Data to use —
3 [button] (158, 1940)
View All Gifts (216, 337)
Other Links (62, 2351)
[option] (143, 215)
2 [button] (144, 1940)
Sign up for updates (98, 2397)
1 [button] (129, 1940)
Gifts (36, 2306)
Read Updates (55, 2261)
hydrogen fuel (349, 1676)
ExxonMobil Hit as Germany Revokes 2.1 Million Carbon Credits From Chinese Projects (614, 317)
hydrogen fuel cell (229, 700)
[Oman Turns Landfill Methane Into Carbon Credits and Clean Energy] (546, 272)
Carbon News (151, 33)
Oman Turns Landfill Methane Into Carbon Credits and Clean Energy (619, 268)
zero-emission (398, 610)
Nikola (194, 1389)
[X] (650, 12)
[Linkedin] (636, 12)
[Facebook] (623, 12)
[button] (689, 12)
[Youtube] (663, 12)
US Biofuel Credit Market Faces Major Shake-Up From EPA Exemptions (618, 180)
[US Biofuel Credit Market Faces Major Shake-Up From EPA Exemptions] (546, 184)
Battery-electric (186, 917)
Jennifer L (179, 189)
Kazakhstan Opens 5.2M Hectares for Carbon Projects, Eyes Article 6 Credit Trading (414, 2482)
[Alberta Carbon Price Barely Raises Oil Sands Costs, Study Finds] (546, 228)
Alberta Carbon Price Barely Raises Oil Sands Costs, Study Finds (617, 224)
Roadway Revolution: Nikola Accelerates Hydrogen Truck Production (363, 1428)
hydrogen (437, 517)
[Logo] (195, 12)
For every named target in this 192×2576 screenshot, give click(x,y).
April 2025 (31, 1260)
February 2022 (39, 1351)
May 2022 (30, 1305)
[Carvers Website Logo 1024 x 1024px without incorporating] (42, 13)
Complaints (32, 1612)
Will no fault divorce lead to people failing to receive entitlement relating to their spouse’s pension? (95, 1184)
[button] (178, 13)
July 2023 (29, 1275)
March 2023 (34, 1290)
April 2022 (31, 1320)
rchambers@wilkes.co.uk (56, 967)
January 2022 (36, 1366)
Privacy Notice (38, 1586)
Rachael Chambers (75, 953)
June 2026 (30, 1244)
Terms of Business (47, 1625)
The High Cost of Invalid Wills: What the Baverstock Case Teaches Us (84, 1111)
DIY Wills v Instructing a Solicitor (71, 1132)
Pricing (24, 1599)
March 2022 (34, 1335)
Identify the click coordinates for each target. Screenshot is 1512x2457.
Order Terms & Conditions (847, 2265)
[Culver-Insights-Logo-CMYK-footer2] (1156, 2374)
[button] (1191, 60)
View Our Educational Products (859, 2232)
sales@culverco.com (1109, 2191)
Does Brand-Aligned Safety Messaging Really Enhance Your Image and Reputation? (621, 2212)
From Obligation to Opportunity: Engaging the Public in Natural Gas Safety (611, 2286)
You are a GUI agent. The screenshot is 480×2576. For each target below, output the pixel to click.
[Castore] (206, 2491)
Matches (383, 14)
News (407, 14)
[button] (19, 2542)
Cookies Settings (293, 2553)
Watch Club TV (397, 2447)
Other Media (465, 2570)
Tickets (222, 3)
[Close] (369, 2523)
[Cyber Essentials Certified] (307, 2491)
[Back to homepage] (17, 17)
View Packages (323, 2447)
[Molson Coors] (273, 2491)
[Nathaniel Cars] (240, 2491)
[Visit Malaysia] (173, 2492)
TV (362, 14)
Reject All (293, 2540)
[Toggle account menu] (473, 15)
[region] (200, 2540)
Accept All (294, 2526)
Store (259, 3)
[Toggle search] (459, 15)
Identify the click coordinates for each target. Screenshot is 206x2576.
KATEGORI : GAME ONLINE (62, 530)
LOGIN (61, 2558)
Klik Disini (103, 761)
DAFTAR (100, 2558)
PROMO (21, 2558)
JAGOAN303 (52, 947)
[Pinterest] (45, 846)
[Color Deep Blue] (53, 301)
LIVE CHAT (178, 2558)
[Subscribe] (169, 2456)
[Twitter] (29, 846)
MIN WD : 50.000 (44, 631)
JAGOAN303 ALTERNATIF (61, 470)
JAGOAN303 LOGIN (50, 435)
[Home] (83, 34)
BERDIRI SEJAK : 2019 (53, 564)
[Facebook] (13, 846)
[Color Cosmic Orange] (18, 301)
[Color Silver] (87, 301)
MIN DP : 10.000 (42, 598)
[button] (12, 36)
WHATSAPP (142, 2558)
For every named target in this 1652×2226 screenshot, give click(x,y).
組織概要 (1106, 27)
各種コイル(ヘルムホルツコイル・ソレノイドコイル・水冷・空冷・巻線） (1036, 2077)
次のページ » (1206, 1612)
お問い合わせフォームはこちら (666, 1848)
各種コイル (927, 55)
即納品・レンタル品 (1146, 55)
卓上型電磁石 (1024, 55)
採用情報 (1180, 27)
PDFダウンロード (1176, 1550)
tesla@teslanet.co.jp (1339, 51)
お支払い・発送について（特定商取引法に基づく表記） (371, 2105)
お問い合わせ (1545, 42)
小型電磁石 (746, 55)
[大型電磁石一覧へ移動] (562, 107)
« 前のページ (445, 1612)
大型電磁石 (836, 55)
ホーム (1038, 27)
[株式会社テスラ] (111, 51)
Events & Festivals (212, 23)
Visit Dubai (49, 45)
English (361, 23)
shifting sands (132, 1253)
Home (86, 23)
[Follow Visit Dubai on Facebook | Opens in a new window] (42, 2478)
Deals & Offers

Problem details — Check each line above for "target" and please state only how many have it.

Result — 5